El gazpacho de zanahoria es una variante innovadora del tradicional gazpacho andaluz, que suele prepararse con tomate. Esta reinterpretación del clásico plato frío español destaca por su color naranja vibrante y su sabor dulce y terroso, aportado principalmente por la zanahoria.
Aunque pueda parecer una elección inusual, la zanahoria se presta maravillosamente a la textura suave y refrescante que se espera de un gazpacho.
Este gazpacho no solo es una delicia para el paladar, sino que también es una opción nutritiva. Las zanahorias son conocidas por ser ricas en betacarotenos, que el cuerpo convierte en vitamina A, esencial para la visión y la salud de la piel. Además, al consumirlo frío, se conservan muchas de las propiedades beneficiosas de sus ingredientes.
El gazpacho de zanahoria es una excelente opción para los meses más cálidos, ofreciendo una forma refrescante y saludable de hidratarse y nutrirse.
Además, su presentación colorida lo convierte en una opción atractiva para eventos y celebraciones, demostrando que la cocina tradicional puede reinventarse de formas sorprendentes y deliciosas. Dicho esto, veamos la mejor receta del gazpacho de zanahoria.
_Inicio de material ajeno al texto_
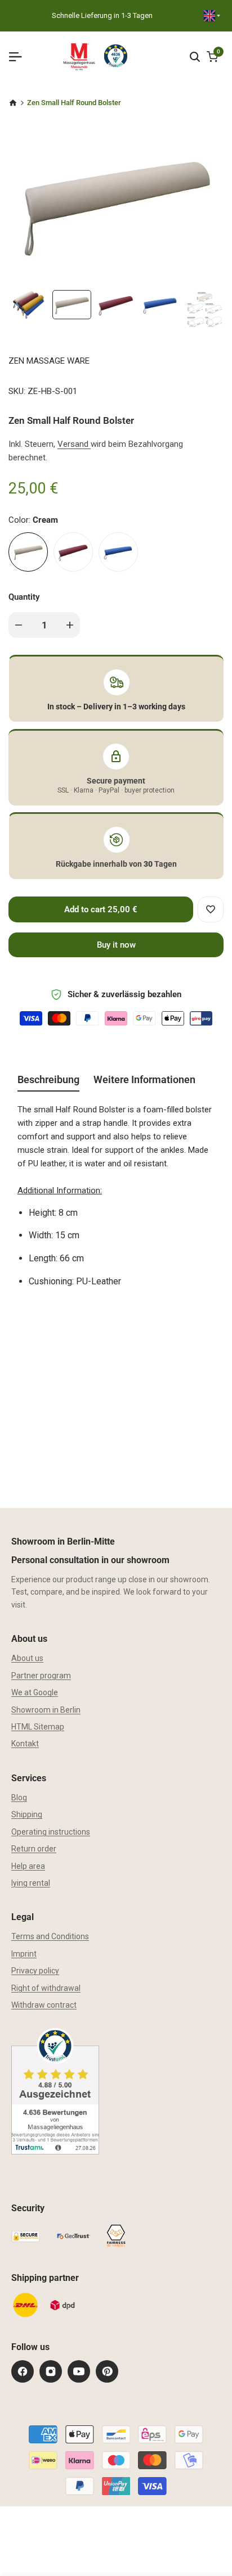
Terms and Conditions (50, 1936)
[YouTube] (79, 2371)
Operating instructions (50, 1831)
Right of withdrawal (46, 1988)
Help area (28, 1866)
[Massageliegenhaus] (12, 102)
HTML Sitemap (37, 1726)
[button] (211, 909)
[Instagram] (50, 2371)
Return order (33, 1848)
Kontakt (25, 1743)
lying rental (30, 1882)
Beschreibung (48, 1079)
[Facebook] (22, 2371)
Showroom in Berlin (46, 1709)
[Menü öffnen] (19, 57)
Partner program (41, 1675)
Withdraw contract (44, 2004)
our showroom (182, 1579)
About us (27, 1658)
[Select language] (212, 15)
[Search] (195, 57)
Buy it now (116, 945)
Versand (74, 444)
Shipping (26, 1814)
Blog (19, 1797)
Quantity (23, 597)
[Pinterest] (107, 2371)
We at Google (34, 1692)
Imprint (24, 1953)
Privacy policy (35, 1970)
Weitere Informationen (144, 1079)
Lava y prepara todas las verduras según las indicaciones y busca la licuadora y enchúfala a la corriente.

En una licuadora o procesador de alimentos, combina las zanahorias, el pepino, el pimiento rojo y el ajo. Procesa hasta obtener una mezcla homogénea.

Añade el aceite de oliva, el vinagre y el agua fría. Si estás utilizando comino, agrégalo en este paso. Mezcla nuevamente hasta que todos los ingredientes estén bien integrados.

Sazona con sal y pimienta al gusto. Si es necesario, ajusta la consistencia añadiendo más agua.

Transfiere el gazpacho a una jarra y refrigera durante al menos 2 horas para que esté bien frío y los sabores se mezclen adecuadamente.

Sirve el gazpacho en tazones o vasos, decorando con una rodaja de limón y una hoja de menta para un toque refrescante.